Adaptive Routing Reconfigurations to Minimize Flow Cost in SDN-Based Data Center Networks

Abstract

Data center networks have become heavily reliant on software-defined network to orchestrate data transmission. To maintain optimal network configurations, a controller needs to solve the multi-commodity flow problem and globally update the network under tight time constraints. In this paper, we aim to minimize flow cost or intuitively average transmission delay, under reconfiguration budget constraints in data centers. Thus, we formulate this optimization problem as a constrained Markov Decision Process and propose a set of algorithms to solve it in a scalable manner. We first develop a propagation algorithm to identify the flows which are mostly affected in terms of latency and will be configured in the next network update.
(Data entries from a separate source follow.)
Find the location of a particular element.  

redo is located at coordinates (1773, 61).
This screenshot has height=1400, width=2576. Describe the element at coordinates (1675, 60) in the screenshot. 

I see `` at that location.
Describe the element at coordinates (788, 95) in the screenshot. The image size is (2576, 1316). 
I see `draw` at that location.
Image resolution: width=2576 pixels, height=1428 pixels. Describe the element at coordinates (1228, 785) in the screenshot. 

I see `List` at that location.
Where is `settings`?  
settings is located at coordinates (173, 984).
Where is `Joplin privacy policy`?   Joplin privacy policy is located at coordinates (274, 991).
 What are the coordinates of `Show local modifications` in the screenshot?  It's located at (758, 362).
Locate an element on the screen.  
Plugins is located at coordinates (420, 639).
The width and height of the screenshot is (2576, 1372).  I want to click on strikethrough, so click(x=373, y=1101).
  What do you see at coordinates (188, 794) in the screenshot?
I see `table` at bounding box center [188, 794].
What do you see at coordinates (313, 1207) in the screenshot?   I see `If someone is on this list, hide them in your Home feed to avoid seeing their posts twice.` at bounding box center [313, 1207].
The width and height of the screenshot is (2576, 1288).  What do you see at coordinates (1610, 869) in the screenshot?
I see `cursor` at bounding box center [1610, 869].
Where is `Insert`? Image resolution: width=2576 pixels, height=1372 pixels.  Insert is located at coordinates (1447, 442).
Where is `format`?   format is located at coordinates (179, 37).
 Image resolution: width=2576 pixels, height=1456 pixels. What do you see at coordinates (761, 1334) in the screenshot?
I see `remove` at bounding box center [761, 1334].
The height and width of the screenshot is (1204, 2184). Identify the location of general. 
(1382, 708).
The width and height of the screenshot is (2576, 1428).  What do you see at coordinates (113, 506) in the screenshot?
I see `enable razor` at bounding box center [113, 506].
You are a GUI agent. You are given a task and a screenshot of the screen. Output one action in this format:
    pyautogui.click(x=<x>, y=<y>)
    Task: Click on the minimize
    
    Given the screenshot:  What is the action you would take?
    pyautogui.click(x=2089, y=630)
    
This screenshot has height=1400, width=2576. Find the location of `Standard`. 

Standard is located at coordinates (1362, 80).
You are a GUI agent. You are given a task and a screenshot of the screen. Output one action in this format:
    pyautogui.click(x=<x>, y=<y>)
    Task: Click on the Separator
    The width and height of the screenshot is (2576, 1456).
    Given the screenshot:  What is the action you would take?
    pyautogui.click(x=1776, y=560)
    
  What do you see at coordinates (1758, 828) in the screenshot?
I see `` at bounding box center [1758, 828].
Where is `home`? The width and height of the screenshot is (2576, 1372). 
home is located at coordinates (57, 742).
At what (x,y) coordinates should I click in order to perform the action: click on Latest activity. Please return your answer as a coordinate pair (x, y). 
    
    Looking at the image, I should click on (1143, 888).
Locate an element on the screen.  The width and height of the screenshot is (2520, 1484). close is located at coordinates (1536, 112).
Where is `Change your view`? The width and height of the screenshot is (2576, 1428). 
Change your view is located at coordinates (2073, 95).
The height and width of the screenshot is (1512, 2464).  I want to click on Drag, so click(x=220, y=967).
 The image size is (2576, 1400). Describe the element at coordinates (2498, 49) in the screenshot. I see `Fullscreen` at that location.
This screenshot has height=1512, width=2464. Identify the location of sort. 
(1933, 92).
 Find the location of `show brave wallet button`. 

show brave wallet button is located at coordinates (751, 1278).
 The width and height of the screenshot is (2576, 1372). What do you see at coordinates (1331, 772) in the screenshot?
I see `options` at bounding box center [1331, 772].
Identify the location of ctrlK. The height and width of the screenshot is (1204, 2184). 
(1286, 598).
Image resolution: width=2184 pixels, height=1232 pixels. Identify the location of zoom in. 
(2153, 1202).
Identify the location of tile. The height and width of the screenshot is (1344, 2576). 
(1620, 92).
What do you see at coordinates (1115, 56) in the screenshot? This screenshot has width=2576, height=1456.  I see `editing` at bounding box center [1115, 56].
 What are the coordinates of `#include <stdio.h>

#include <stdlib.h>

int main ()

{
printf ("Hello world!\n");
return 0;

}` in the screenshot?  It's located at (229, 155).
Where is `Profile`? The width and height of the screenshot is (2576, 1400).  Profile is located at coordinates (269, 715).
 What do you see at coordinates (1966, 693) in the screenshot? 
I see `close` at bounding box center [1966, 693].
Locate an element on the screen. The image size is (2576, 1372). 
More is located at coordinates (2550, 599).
Then, we set a limitation range for updating them to improve adaptability and scalability by updating a less number of flows each time to achieve fast operations as well. Further, based on the Drift-Plus-Penalty method in Lyapunov theory, we propose a heuristic policy without prior information of flow demand with a performance guarantee to minimize the additive optimality gap. To the best of our knowledge, this is the first paper that studies the range and frequency of flow reconfigurations, which has both theoretical and practical significance in the related area. Extensive emulations and numerical simulations, which are much better than the estimated theoretical bound, show that our proposed policy outperform the state of the art algorithms in terms of latency by over 45% while making improvements in adaptability and scalability.